(Beginning of Extracted data)
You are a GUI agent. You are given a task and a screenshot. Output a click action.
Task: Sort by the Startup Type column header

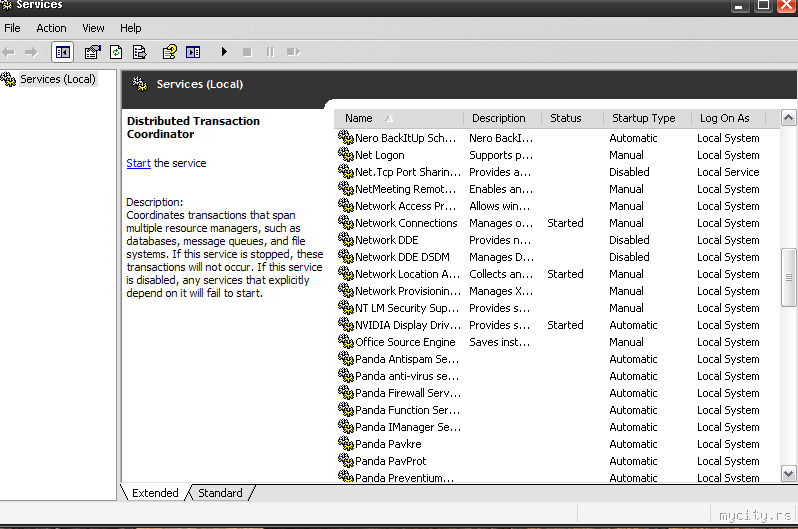tap(643, 118)
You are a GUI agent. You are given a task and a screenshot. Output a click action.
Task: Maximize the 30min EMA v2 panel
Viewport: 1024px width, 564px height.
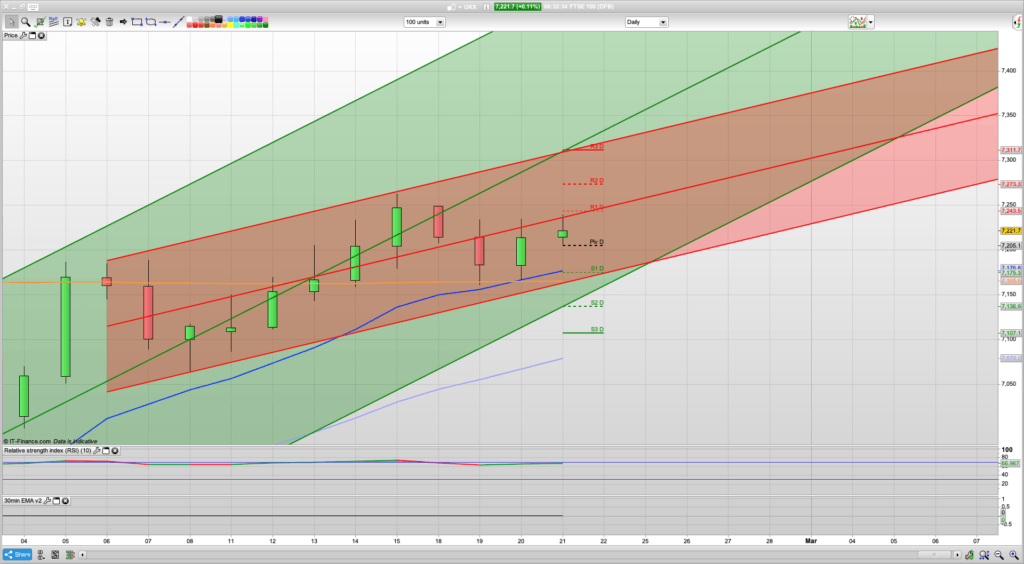[x=56, y=500]
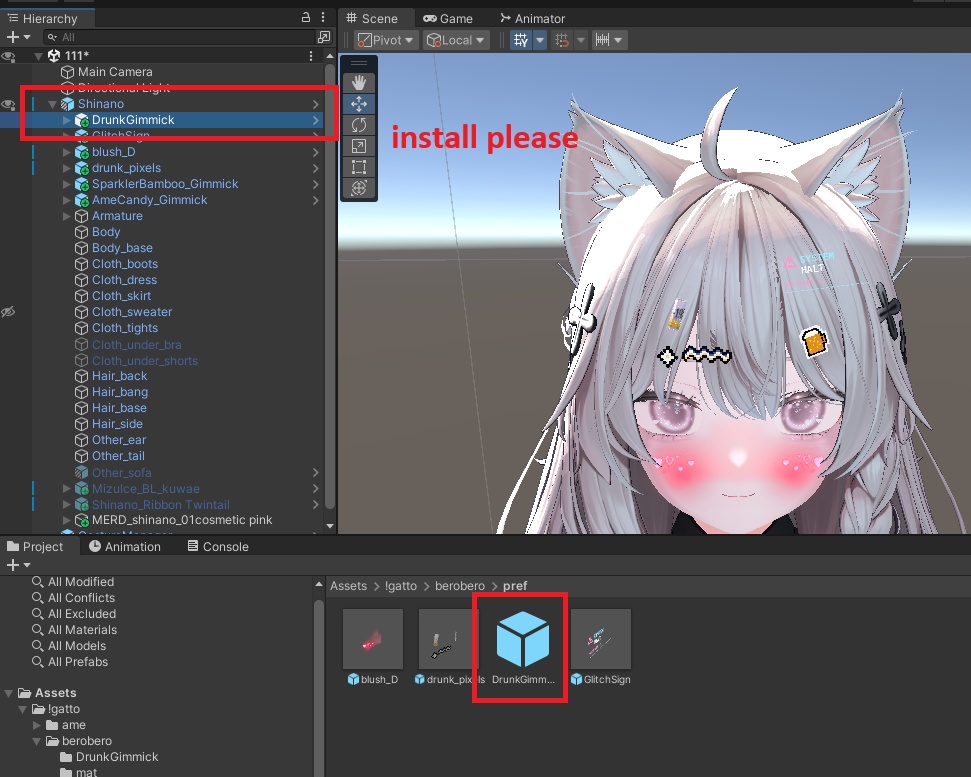The image size is (971, 777).
Task: Select the Move tool in scene toolbar
Action: [x=359, y=104]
(End of Extracted data)
● Problem requirements:
The entries above need to be printed again exactly; please exclude all pictures.

● Answer space:
You are a GUI agent. You are given a task and a screenshot. Output a click action.
Task: Sort by the Startup Type column header

tap(643, 118)
You are a GUI agent. You are given a task and a screenshot. Output a click action.
Task: Maximize the 30min EMA v2 panel
Viewport: 1024px width, 564px height.
[x=56, y=500]
The image size is (971, 777).
Task: Select the Move tool in scene toolbar
Action: [x=359, y=104]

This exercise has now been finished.